### Instructions to follow
Copy nothing but the lines below running from the line containing "Select the Cursor tool in the left toolbar" through the line containing "Viewport: 1512px width, 803px height.", both end lines included.

### Provided material
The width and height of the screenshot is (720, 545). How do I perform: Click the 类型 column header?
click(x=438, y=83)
==
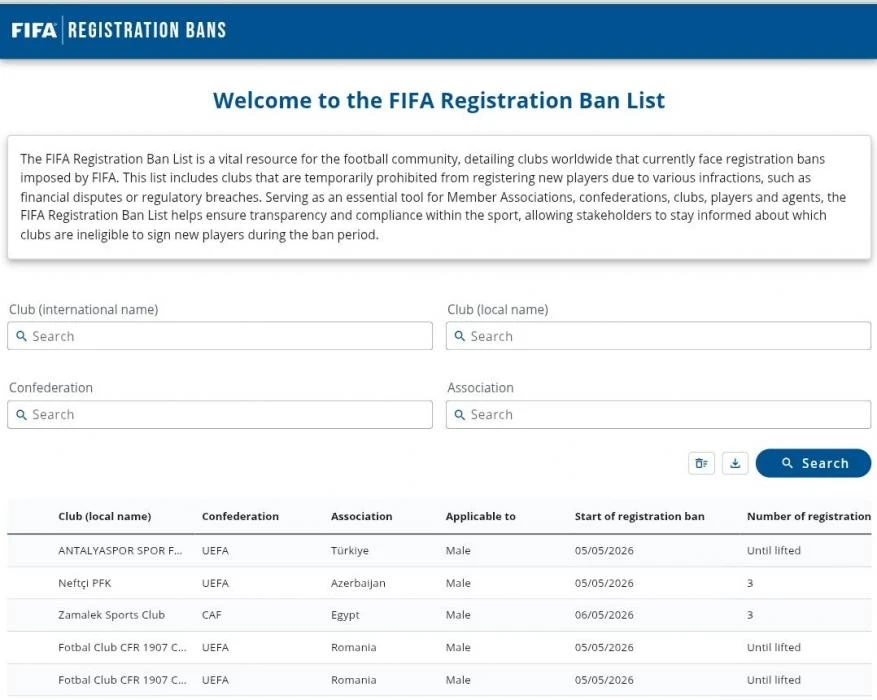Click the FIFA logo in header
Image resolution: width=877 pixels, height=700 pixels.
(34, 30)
==
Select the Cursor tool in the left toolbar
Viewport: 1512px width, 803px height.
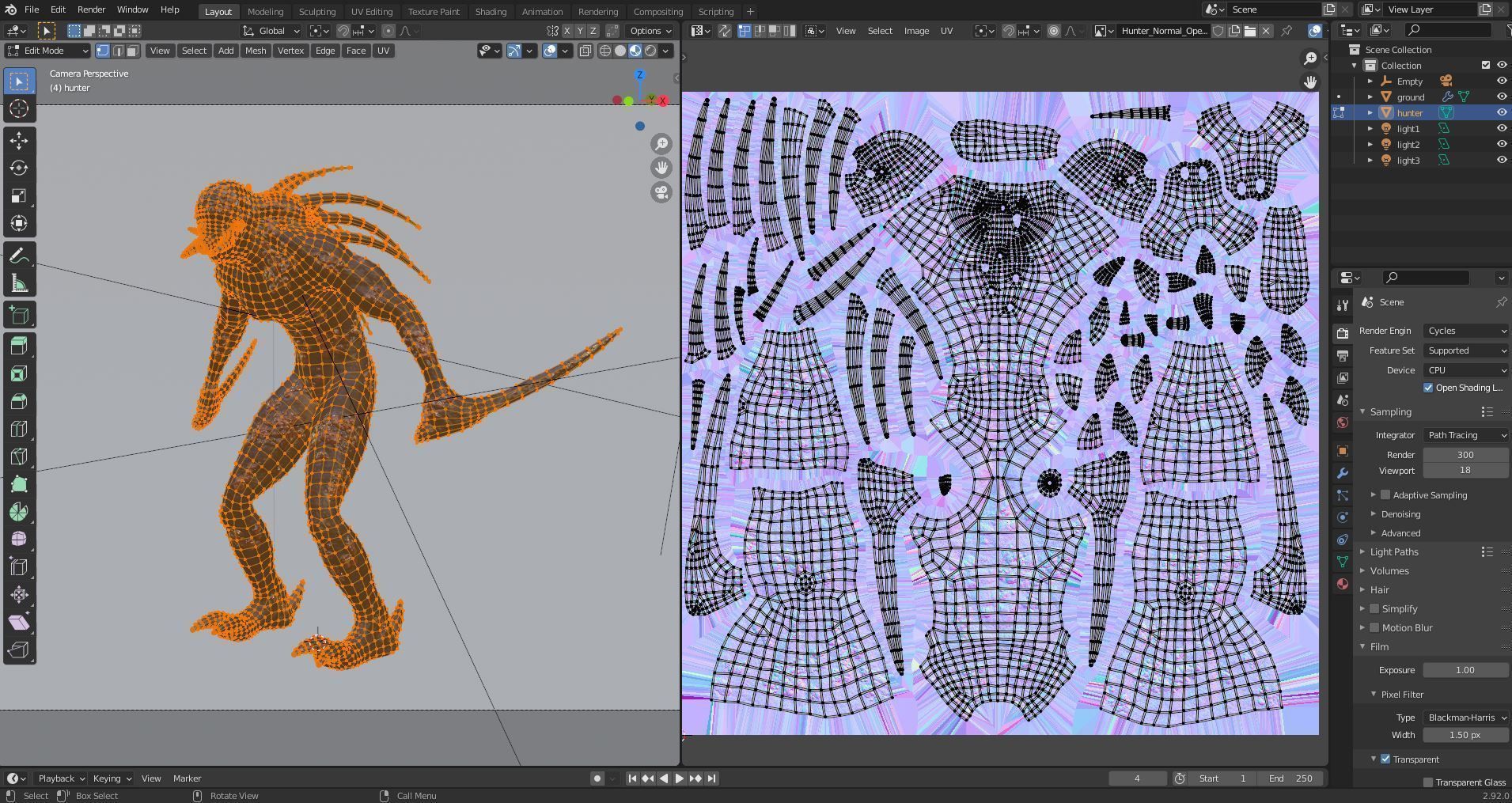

### Worked solution
Select the Cursor tool in the left toolbar
Viewport: 1512px width, 803px height.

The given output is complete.